## SUPPLIED DATA
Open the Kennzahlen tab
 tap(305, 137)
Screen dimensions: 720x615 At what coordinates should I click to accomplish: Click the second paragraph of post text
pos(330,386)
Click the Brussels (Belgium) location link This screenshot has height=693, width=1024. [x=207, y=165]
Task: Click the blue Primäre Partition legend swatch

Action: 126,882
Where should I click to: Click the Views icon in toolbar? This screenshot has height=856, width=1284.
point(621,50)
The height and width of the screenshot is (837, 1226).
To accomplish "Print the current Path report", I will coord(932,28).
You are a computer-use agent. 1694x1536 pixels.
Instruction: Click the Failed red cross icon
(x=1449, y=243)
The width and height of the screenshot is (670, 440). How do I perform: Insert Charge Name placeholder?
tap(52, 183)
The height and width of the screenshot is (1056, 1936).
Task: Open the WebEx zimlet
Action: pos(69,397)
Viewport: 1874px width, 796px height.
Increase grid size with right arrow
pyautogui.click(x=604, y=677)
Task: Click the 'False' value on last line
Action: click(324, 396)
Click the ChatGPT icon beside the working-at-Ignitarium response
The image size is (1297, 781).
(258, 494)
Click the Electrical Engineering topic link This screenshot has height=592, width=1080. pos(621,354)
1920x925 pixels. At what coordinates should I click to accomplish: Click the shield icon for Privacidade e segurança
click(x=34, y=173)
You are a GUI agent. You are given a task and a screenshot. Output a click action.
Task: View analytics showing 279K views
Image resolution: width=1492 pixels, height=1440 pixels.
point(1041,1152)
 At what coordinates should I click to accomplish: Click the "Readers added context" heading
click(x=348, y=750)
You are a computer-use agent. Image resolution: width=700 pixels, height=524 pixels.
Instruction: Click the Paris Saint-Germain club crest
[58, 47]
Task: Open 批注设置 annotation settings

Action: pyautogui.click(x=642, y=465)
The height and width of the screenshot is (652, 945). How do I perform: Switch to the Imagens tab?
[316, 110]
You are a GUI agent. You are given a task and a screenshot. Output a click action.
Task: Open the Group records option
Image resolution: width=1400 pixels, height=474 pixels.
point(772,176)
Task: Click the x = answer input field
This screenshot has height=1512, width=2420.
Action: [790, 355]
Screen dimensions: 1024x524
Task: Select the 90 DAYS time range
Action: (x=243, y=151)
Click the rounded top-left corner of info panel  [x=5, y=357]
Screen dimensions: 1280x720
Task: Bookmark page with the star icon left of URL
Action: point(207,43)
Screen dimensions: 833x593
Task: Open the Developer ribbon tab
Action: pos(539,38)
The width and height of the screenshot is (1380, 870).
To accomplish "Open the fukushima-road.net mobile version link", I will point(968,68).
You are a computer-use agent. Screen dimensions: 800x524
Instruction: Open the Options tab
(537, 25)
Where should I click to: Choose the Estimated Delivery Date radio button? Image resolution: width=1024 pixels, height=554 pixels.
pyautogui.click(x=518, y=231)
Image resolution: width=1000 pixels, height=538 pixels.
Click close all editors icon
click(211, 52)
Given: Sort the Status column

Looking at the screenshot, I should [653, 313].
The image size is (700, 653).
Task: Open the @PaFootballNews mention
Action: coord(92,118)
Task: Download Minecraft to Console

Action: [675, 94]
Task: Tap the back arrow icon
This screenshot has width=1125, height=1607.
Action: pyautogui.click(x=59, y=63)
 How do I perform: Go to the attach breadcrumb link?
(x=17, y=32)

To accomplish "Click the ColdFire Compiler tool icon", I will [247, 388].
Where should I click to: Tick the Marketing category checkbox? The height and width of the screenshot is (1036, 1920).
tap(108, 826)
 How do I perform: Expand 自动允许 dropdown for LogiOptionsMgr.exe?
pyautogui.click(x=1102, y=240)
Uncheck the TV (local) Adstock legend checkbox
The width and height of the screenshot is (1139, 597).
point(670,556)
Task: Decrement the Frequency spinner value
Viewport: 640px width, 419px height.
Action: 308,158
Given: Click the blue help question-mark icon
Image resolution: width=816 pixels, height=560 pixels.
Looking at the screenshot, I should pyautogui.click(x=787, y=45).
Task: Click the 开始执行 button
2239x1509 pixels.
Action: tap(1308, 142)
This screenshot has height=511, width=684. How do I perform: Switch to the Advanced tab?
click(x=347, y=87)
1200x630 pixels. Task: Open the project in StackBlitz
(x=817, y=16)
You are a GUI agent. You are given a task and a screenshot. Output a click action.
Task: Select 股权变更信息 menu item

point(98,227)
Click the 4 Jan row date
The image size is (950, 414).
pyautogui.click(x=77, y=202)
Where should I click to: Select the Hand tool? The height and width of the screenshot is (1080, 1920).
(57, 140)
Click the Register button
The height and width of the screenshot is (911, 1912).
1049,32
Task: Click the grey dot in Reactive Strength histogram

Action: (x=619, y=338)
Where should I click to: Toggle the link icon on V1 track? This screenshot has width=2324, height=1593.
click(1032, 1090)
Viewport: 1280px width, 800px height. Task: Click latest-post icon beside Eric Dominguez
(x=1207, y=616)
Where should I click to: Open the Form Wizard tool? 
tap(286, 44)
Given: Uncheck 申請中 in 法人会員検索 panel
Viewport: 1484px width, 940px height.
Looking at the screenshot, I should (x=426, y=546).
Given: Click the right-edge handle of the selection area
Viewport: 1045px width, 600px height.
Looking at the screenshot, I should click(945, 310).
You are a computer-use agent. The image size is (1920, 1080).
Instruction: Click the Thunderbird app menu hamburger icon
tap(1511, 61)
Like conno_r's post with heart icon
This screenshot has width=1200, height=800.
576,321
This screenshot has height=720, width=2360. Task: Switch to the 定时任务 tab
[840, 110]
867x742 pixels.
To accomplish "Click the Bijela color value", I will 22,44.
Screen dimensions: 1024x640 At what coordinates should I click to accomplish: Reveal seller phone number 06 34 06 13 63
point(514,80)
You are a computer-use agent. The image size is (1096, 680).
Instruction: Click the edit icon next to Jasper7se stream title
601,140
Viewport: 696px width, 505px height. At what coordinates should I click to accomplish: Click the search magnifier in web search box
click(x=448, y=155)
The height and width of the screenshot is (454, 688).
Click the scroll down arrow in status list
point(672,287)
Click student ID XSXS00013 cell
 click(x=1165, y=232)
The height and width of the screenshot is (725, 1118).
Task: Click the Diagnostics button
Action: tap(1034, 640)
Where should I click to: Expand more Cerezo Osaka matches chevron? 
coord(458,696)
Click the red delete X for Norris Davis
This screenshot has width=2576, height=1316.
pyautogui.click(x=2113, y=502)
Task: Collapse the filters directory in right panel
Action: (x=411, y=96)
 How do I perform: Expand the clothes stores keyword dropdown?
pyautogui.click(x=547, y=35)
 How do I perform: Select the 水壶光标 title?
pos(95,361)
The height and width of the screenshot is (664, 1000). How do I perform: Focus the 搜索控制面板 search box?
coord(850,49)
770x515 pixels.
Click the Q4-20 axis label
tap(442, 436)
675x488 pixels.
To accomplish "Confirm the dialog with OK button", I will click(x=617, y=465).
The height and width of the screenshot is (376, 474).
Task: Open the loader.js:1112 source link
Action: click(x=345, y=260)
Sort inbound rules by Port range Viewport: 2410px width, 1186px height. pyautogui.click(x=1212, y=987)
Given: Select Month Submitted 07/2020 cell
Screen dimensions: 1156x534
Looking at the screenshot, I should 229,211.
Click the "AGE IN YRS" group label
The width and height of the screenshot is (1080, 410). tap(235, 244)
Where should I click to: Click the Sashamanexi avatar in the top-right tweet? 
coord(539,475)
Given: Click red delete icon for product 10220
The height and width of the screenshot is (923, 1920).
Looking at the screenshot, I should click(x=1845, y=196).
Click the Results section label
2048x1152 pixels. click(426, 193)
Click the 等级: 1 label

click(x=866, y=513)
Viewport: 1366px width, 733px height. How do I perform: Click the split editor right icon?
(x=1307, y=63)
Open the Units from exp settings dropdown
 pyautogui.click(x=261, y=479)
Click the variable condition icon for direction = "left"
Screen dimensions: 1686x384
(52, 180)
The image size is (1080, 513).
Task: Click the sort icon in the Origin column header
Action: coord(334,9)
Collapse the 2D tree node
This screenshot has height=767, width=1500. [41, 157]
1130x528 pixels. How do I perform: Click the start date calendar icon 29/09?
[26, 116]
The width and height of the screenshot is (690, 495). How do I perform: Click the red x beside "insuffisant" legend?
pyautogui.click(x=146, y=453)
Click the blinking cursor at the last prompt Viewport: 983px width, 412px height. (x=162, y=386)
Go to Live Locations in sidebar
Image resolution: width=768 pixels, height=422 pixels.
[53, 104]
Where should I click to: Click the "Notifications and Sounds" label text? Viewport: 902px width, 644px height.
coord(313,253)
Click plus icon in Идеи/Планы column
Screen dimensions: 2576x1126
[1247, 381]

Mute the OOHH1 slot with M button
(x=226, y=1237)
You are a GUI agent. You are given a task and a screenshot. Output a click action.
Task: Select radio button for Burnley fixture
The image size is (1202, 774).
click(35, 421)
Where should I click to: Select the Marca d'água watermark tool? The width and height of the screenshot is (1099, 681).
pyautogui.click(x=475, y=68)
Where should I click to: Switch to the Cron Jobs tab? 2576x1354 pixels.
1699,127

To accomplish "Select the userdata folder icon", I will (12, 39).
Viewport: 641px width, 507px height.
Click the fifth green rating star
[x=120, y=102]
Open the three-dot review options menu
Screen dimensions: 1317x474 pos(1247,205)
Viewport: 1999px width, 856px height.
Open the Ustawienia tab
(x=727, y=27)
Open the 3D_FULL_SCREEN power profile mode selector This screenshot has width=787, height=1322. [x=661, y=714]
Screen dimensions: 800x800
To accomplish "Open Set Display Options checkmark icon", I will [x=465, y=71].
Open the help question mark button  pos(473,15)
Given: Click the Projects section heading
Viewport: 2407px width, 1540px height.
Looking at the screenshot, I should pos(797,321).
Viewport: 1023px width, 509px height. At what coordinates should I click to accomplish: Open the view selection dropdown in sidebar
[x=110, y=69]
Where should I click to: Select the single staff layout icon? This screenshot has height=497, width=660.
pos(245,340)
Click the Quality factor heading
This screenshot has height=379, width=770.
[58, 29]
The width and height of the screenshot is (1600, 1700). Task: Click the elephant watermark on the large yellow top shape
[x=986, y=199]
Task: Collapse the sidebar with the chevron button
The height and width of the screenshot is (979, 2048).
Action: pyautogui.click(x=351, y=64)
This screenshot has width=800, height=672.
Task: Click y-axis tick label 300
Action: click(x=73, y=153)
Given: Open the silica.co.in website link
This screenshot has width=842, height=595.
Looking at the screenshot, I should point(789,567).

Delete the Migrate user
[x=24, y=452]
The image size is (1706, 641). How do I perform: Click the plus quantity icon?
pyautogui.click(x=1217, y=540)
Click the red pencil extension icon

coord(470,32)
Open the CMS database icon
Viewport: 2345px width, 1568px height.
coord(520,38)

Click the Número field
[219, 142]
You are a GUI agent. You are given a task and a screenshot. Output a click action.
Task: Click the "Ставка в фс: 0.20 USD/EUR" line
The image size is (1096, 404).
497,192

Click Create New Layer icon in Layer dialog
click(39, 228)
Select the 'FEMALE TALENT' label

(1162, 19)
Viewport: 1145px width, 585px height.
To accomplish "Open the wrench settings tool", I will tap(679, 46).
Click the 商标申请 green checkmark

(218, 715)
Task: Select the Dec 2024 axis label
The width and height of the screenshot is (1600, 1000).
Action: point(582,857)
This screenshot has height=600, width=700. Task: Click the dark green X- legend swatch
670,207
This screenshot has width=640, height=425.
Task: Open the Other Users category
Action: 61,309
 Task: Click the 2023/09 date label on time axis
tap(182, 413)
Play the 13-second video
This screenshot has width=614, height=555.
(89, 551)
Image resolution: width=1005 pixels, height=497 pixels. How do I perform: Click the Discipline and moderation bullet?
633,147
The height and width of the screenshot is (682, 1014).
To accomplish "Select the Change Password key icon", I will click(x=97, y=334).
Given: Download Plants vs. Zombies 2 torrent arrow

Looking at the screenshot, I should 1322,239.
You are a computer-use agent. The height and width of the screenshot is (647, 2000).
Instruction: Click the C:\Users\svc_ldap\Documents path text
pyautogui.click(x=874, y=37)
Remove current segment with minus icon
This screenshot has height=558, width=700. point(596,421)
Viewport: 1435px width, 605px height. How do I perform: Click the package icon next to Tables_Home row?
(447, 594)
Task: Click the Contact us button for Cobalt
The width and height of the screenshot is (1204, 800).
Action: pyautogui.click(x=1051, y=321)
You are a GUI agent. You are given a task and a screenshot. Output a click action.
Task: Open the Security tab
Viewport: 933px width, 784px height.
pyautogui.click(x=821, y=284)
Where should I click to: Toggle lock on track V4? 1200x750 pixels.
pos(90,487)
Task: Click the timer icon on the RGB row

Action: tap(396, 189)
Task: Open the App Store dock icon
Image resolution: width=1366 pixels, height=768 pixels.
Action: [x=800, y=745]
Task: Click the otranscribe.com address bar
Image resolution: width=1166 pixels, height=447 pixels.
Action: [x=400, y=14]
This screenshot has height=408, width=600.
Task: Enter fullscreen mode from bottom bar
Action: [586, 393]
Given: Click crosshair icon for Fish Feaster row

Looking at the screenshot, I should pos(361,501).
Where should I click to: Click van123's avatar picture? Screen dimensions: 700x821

## REQUIRED TASK
Substitute "Protocol" for "Port range" and rewrite the data from the line with "675x488 pixels." up to and including the line with "(x=1307, y=63)", leaving everything else unchanged.

## ANSWER TO THE EXERCISE
675x488 pixels.
To accomplish "Confirm the dialog with OK button", I will click(x=617, y=465).
The height and width of the screenshot is (376, 474).
Task: Open the loader.js:1112 source link
Action: click(x=345, y=260)
Sort inbound rules by Protocol Viewport: 2410px width, 1186px height. pyautogui.click(x=1212, y=987)
Given: Select Month Submitted 07/2020 cell
Screen dimensions: 1156x534
Looking at the screenshot, I should 229,211.
Click the "AGE IN YRS" group label
The width and height of the screenshot is (1080, 410). tap(235, 244)
Where should I click to: Click the Sashamanexi avatar in the top-right tweet? 
coord(539,475)
Given: Click red delete icon for product 10220
The height and width of the screenshot is (923, 1920).
Looking at the screenshot, I should click(x=1845, y=196).
Click the Results section label
2048x1152 pixels. click(426, 193)
Click the 等级: 1 label

click(x=866, y=513)
Viewport: 1366px width, 733px height. How do I perform: Click the split editor right icon?
(x=1307, y=63)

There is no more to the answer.